The researchers proposed the Fairness via Clustering-Genetic (FCG) algorithm. It is a two-step process:

  1. Clustering (Diversity): Instead of picking random points, the algorithm groups the training data into clusters (based on features). This ensures the pool of candidates covers the entire data distribution, not just the most common types of people.
  2. Genetic Evolution (Optimization): It uses a genetic algorithm to “evolve” the best set of prompts. It picks a set, tests it, scores it based on a mix of Accuracy and Fairness, and then “breeds” the best sets to find an optimal combination.

The Workflow of Fairness via Clustering-Genetic (FCG) showing the transition from clustering to genetic evolution to final selection.

As visualized in Figure 4, the process starts by splitting the data into subgroups (e.g., Female/High-Income, Male/Low-Income). It clusters these subgroups to filter out redundancy. Then, the genetic algorithm iterates through combinations to find the “super-prompt.”

FCG vs. LENS

There is an existing method called LENS (Filter-then-Search) for selecting prompts. However, LENS is computationally expensive because it uses the LLM itself to filter data.
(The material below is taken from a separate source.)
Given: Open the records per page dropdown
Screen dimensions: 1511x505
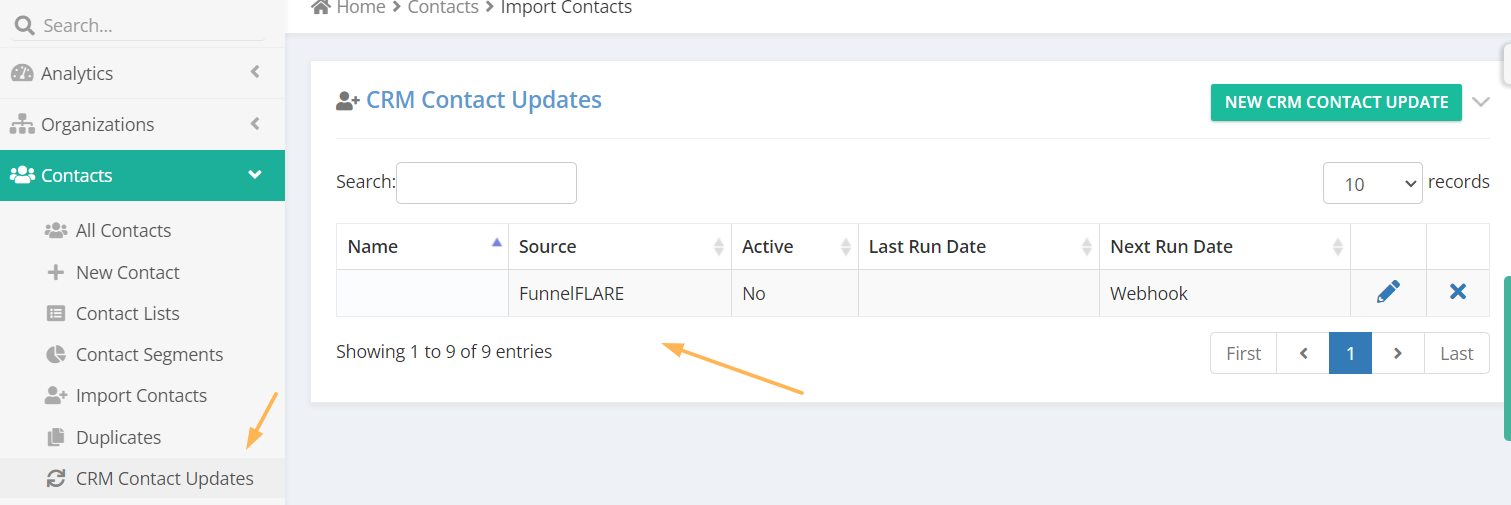Looking at the screenshot, I should click(1372, 183).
Workflow comparison of FCG, LENS, and LENS with FCG.

Figure 5 shows the difference. FCG uses Unsupervised Filtering (clustering) in the first step, which is much faster and doesn’t require querying an expensive LLM API thousands of times. It only brings in the LLM for the final scoring.

Does FCG Actually Work?

The results indicate a resounding yes. When applied to the Adult dataset, FCG consistently produced better fairness scores than random selection strategies.

Table 4 comparison analysis showing FCG enhances fairness across almost all strategies.
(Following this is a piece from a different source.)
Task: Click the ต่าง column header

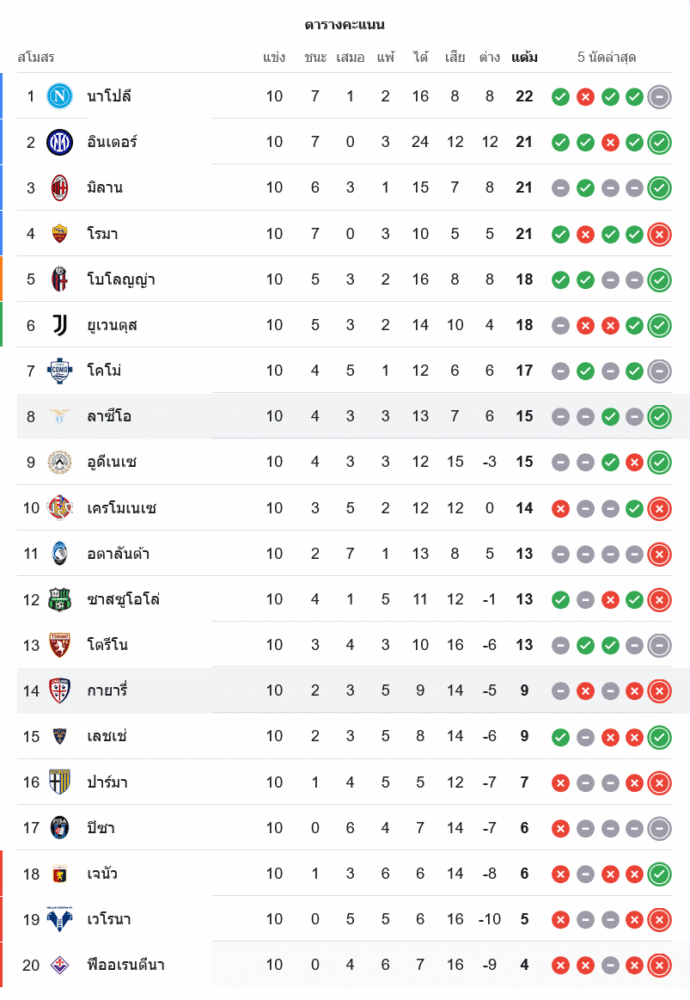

In Table 4, looking at the “K-Shot (K=8)” columns, we see high Fairness scores (\(R_{dp}\) and \(R_{eo}\)) across the board. Notably, using FCG with the strategy of prioritizing minority samples (\(r_z = 1\)) yielded some of the best results, effectively harmonizing the paper’s two main contributions: strategy (prioritize minorities) and method (use FCG to pick the specific examples).

Conclusion

This research highlights a critical aspect of the AI era: How we ask the question matters as much as the model we ask.
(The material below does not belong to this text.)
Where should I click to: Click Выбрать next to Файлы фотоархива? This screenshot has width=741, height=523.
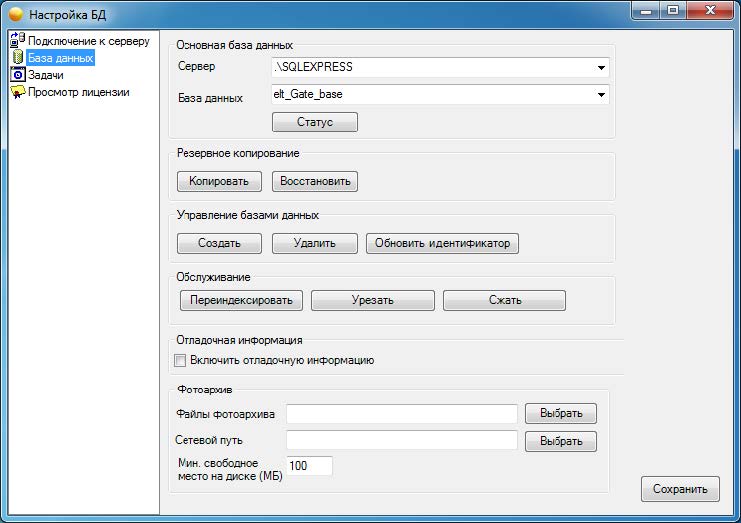(567, 413)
For students and practitioners working with LLMs on structured data, the takeaways are clear:

  1. Don’t just randomly sample: The examples you put in your prompt frame the model’s worldview for that specific task.
  2. Representation is key: For fairness, showing the model examples of underrepresented groups (minority classes) is often more effective than showing a “balanced” view of the world, likely because it forces the model to attend to features it might otherwise ignore.
  3. Automate the process: Algorithms like FCG show that we can mathematically optimize prompts to meet ethical guidelines (fairness) without sacrificing utility (accuracy).

As LLMs continue to integrate into decision-making pipelines, techniques like FCG will be essential toolkits for ensuring these powerful systems serve everyone equitably.